## TRECHO DO TEXTO:
⟨

Gata doméstica, Marnie aceita um improvável emprego de agente secreta. Sua missão é capturar uma notória gangue. Para isso, ela vai se juntar a um grupo de animais em fuga.

Crítica

Curiosamente, essa animação alemã enfrentou um conflito de identidade de gênero no seu lançamento no Brasil. Isso porque o original Marnies Welt ganhou lançamento internacionalmente como Marnie’s World (O Mundo de Marnie, em tradução direta), mas também recebeu o título de Spy Cat (Gato Espião) em alguns mercados. Ao chegar no Brasil, optou-se por uma adaptação do segundo nome, e chegou-se, então, ao Agente 00-Gato (uma piada com o mítico 007). Só que, percebe-se, esse batismo foi dado sem que alguém tenha sequer assistido ao filme, pois a personagem principal é ninguém menos do que uma gatinha de estimação das mais mimadas, com direito a quarto todo cor-de-rosa, seus próprios bonequinhos de pelúcia e comidinhas de bandeja. Foi somente num segundo momento que foi decidido alterar para Agente 00-Gata, que é como o conhecemos agora. Essa desatenção é sinal do descaso que produções similares costumam receber por aqui quando não oriundas dos produtores mais tradicionais, como os Estúdios Disney e outros grandes de Hollywood. Uma pena, ainda mais quando levado em conta que essa gatinha merecia maior consideração.

Escrito e dirigido por Christoph e Wolfgang Lauenstein (mesma dupla de irmãos por trás de Amigos Alienígenas, 2018), Agente 00-Gata trabalha com um arquétipo bastante explorado em produções do gênero: o verdadeiro valor daqueles que menos suspeitamos. No exemplo aqui (literalmente) desenhado, essa máxima vale tanto para um lado, quanto para o outro. Ainda que não faça esforço nenhum para disfarçar, o vilão em questão se apresenta primeiro como um bom e inocente parente distante que surge para uma visita de repouso, enquanto que os heróis serão figuras igualmente inesperadas: além da gata protagonista, há ainda um cachorro medroso e mal-humorado, um galo zen cansado das suas obrigações habituais e um burro que finge ser uma zebra para poder trabalhar no circo e encontrar a fama que tanto almeja. Mal sabe ele que esse reconhecimento popular lhe chegará sob outras formas.

⟩

## OBJETIVO 1:
Diga se cada afirmação concorda com o trecho e justifique com as palavras exatas dele: (a) o primeiro título dado ao filme no Brasil foi Agente 00-Gato; (b) a animação é uma produção francesa; (c) o burro finge ser uma zebra para trabalhar no circo.
O trecho e as linhas não têm relação entre si.

## DADOS DO EXERCÍCIO:
⟨

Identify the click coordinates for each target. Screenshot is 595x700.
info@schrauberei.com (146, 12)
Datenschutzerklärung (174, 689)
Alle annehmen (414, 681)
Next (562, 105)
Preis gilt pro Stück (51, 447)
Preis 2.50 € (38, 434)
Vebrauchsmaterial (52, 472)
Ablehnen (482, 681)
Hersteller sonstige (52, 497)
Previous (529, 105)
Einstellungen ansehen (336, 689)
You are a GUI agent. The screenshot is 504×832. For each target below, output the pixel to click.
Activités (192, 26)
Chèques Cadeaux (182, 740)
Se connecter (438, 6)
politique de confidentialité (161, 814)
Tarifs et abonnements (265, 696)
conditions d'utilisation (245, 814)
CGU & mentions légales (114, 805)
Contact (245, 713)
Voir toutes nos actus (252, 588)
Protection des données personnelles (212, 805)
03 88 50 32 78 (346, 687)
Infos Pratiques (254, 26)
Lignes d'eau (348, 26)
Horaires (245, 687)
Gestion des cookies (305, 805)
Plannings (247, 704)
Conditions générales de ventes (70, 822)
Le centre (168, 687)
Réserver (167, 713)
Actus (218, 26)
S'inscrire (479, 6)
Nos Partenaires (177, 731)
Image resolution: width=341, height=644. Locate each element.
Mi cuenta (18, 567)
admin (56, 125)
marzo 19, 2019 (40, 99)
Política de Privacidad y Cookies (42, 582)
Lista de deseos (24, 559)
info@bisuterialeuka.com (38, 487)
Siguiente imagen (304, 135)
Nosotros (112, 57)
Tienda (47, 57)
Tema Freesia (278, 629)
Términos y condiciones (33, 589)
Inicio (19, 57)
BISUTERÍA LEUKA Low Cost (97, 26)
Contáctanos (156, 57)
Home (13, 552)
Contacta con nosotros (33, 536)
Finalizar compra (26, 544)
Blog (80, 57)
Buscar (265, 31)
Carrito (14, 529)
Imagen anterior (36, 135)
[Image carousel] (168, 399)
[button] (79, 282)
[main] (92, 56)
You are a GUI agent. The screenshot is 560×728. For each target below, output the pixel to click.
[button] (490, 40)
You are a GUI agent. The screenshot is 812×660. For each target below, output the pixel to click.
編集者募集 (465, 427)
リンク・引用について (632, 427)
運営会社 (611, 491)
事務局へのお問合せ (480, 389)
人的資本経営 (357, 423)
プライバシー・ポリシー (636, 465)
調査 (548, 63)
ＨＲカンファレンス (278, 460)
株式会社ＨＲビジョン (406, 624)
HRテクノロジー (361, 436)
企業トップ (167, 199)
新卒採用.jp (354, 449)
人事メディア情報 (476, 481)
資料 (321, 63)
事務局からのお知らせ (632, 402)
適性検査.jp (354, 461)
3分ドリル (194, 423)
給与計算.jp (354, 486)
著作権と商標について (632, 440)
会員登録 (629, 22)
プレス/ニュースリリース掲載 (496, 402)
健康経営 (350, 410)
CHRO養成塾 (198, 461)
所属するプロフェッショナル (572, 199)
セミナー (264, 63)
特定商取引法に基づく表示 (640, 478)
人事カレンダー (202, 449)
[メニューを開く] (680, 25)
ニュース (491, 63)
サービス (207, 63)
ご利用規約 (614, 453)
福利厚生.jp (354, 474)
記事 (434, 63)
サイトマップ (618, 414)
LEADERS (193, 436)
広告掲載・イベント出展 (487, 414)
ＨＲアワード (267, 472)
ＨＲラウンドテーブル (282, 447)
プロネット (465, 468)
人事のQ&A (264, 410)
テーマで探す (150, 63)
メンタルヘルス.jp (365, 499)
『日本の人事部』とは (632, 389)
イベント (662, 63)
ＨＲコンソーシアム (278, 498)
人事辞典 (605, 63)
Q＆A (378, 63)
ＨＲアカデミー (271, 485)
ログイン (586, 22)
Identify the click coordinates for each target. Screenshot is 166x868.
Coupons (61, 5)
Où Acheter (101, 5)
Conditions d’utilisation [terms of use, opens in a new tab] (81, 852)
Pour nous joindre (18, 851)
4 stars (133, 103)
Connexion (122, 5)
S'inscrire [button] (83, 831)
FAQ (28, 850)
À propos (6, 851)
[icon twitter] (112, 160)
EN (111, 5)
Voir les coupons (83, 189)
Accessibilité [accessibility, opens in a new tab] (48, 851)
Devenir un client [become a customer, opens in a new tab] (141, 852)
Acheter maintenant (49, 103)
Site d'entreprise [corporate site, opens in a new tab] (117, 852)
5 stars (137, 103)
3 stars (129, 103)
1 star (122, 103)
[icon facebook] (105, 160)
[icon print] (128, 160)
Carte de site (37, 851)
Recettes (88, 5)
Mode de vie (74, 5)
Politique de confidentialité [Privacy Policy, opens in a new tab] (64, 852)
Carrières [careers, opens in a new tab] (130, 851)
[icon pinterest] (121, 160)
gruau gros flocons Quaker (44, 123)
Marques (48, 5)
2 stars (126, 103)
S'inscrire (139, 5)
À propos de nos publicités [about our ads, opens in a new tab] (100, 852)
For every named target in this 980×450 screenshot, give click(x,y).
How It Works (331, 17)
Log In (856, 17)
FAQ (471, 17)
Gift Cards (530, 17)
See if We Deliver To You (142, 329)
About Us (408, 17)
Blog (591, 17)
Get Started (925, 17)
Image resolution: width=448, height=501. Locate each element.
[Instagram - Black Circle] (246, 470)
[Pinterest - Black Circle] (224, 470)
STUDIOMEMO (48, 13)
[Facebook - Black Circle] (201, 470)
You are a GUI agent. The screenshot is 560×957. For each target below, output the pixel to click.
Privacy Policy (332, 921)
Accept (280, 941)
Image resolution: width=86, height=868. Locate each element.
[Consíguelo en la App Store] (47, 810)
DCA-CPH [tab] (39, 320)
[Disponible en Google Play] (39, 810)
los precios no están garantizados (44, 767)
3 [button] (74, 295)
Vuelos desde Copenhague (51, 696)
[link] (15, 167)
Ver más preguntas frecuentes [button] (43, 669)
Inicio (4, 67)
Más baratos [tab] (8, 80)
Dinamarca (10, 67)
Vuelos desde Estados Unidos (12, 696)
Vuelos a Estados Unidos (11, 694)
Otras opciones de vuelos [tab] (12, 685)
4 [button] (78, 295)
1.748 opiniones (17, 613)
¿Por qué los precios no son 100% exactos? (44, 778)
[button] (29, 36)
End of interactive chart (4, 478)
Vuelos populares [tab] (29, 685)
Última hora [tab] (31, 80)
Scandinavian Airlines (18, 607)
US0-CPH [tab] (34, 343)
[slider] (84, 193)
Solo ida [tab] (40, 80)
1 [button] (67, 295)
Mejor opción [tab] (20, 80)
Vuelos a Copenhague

⟩

## OBJETIVO 2:
Por favor, edite as linhas dos dados do exercício desde a primeira até a que contém "Réserver (167, 713)", inclusive, trocando "Horaires" por "Heures d'ouverture" e deixando todo o resto igual. Devolva somente essas linhas.

## RESPOSTA ESCRITA 1:
(a) Sim: "chegou-se, então, ao Agente 00-Gato".
(b) Não: "essa animação alemã".
(c) Sim: "um burro que finge ser uma zebra para poder trabalhar no circo".

## RESPOSTA ESCRITA 2:
Identify the click coordinates for each target. Screenshot is 595x700.
info@schrauberei.com (146, 12)
Datenschutzerklärung (174, 689)
Alle annehmen (414, 681)
Next (562, 105)
Preis gilt pro Stück (51, 447)
Preis 2.50 € (38, 434)
Vebrauchsmaterial (52, 472)
Ablehnen (482, 681)
Hersteller sonstige (52, 497)
Previous (529, 105)
Einstellungen ansehen (336, 689)
You are a GUI agent. The screenshot is 504×832. For each target below, output the pixel to click.
Activités (192, 26)
Chèques Cadeaux (182, 740)
Se connecter (438, 6)
politique de confidentialité (161, 814)
Tarifs et abonnements (265, 696)
conditions d'utilisation (245, 814)
CGU & mentions légales (114, 805)
Contact (245, 713)
Voir toutes nos actus (252, 588)
Protection des données personnelles (212, 805)
03 88 50 32 78 (346, 687)
Infos Pratiques (254, 26)
Lignes d'eau (348, 26)
Heures d'ouverture (245, 687)
Gestion des cookies (305, 805)
Plannings (247, 704)
Conditions générales de ventes (70, 822)
Le centre (168, 687)
Réserver (167, 713)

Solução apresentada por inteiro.